=== WORK INSTRUCTIONS ===
- a) Answer these questions from the passage on ISPs and server stacks:
(i) Which stack does the writer say ISPs prefer over Windows?
(ii) Which development market does the writer think Microsoft technology and licensing was designed to target?
(iii) According to the passage, why does "linux is free, windows costs money" fail to explain the difference?
- b) Retype the passage on ISPs and server stacks, starting at the words "I'm not saying" and stopping after "a fixed cost.".

=== TEXT PASSAGE ===
——

This question is most probably more appropriate for ISP vendors instead of programmers. This question could easily flare up the usual holy wars over Microsoft vs OSS. My own observation parallels with yours. ISPs prefer LAMP over Windows.
I have worked with both stacks and, IMHO, and looking at the big picture, it appears to me that Microsoft technology and licensing was designed to target the Intranet development market. So, the TCO doesn't look so favorable for Internet applications.
I'm not saying that you can't write a really great Internet application using the .NET application stack. Of course you can. It's just that LAMP is better positioned, from a TCO perspective, for the kinds of workload that ISPs encounter.
This is not a criticism of Microsoft. They have shareholders' interests to protect. The profit margins for so-called enterprise development are higher than the type of clients that ISPs best serve.
"because they can"
seriously, it's called the "Free Market". check it out!
EDIT:
[sigh] it's a shame that so many drive-by downvoters have no sense of humor...and no grasp of economics. So let me explain:
one theory is "linux is free, windows costs money." While true, that doesn't explain the difference, since windows is a fixed cost.

——

Stored entries
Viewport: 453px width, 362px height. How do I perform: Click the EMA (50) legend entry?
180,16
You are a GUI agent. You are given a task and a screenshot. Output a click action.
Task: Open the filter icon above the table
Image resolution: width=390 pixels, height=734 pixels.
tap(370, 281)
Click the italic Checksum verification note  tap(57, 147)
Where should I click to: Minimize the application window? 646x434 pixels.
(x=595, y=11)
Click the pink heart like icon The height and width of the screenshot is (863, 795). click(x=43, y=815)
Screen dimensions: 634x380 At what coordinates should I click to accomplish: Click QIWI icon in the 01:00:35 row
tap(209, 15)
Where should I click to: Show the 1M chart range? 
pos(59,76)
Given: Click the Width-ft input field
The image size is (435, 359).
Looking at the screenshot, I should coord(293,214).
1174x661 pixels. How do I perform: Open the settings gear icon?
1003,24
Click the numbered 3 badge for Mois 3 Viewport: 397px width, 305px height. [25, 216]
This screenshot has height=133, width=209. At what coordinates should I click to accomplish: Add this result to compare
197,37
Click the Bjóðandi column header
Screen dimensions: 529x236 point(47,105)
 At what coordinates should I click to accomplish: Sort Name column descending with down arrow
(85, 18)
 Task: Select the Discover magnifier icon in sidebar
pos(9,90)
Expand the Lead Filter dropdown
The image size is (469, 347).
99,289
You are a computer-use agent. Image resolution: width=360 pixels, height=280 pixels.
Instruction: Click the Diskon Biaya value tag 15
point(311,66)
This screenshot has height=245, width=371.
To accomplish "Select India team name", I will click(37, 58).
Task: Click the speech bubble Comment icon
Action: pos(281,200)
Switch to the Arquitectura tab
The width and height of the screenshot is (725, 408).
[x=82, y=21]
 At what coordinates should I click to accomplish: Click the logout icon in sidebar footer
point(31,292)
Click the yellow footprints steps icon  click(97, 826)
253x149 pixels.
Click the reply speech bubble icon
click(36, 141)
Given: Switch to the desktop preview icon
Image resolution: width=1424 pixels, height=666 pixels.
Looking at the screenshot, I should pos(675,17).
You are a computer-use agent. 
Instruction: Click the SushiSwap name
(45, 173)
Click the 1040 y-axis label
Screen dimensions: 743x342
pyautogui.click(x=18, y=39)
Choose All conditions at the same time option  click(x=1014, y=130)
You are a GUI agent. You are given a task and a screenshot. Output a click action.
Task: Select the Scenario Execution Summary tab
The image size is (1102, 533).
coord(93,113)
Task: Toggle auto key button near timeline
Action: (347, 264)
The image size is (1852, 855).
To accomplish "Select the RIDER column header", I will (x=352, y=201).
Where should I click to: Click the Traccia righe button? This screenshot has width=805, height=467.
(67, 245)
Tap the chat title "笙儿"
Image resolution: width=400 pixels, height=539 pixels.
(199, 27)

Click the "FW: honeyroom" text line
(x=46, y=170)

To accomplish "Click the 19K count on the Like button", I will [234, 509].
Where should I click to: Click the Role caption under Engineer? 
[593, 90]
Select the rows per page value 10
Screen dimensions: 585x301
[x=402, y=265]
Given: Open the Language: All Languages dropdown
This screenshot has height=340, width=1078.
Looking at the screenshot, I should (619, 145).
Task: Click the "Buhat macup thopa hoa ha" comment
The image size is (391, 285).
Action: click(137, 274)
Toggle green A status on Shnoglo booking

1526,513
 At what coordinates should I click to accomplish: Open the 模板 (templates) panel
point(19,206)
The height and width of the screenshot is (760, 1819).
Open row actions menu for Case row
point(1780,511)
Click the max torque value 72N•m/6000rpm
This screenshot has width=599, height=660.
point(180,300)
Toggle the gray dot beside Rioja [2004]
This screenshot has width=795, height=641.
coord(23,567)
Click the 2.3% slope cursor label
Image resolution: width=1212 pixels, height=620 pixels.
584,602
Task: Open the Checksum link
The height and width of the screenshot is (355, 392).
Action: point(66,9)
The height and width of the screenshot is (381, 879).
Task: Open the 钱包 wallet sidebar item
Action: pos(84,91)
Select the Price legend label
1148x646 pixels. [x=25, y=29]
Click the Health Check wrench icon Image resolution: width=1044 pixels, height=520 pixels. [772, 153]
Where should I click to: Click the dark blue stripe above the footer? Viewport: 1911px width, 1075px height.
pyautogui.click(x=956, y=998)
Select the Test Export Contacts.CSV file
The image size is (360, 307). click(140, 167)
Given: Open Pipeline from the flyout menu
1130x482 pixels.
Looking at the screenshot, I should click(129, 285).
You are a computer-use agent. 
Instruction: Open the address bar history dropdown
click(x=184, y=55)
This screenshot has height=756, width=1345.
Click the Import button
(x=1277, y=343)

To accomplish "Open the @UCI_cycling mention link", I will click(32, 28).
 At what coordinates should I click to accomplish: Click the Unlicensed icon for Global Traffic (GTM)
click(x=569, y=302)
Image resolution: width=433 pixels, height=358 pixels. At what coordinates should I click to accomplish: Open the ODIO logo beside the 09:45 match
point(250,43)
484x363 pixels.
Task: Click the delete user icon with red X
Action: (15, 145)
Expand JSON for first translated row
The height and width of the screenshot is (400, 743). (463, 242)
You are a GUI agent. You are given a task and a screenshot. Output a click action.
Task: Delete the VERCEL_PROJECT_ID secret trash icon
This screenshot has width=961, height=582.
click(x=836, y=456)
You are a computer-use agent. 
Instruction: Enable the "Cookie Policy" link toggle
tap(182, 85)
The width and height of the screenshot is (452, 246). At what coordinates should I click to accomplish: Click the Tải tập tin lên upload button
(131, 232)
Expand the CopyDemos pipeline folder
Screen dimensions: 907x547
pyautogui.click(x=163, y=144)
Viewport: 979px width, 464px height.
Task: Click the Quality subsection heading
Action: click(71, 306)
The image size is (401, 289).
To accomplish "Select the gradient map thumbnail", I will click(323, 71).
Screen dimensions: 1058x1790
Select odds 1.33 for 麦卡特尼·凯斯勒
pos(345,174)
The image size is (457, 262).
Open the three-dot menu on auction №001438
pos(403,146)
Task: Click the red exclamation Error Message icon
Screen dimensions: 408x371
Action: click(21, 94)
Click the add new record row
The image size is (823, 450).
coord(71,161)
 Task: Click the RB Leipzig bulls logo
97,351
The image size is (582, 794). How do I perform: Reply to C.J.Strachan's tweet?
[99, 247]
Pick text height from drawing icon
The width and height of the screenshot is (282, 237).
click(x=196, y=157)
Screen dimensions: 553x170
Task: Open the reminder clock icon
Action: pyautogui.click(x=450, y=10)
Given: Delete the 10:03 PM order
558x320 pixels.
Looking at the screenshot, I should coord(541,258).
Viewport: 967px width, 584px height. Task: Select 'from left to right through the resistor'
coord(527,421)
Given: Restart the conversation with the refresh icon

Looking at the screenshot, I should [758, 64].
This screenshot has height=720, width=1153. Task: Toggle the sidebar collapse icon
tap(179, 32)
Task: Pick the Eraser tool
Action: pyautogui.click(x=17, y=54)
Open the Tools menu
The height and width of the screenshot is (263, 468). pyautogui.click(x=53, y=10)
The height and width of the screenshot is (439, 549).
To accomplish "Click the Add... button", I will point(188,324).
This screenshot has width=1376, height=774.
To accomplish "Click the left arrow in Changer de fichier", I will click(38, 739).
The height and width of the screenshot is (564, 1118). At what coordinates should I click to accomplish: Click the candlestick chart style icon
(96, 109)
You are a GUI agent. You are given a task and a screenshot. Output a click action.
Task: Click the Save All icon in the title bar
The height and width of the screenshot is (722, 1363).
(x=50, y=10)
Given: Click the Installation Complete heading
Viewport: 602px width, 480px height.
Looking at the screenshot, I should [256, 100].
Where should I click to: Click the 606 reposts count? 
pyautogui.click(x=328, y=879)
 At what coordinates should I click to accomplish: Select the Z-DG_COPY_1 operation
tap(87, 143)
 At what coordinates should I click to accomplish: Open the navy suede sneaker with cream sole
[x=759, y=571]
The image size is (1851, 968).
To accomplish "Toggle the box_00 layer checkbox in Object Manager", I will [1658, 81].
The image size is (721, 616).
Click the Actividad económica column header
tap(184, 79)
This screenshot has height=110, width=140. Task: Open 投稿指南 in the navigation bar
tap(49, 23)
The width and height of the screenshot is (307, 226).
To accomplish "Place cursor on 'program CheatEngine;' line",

——

=== PROBLEM SOLUTIONS ===
- a)
(i) LAMP
(ii) The Intranet development market
(iii) Because windows is a fixed cost

- b)
I'm not saying that you can't write a really great Internet application using the .NET application stack. Of course you can. It's just that LAMP is better positioned, from a TCO perspective, for the kinds of workload that ISPs encounter.
This is not a criticism of Microsoft. They have shareholders' interests to protect. The profit margins for so-called enterprise development are higher than the type of clients that ISPs best serve.
"because they can"
seriously, it's called the "Free Market". check it out!
EDIT:
[sigh] it's a shame that so many drive-by downvoters have no sense of humor...and no grasp of economics. So let me explain:
one theory is "linux is free, windows costs money." While true, that doesn't explain the difference, since windows is a fixed cost.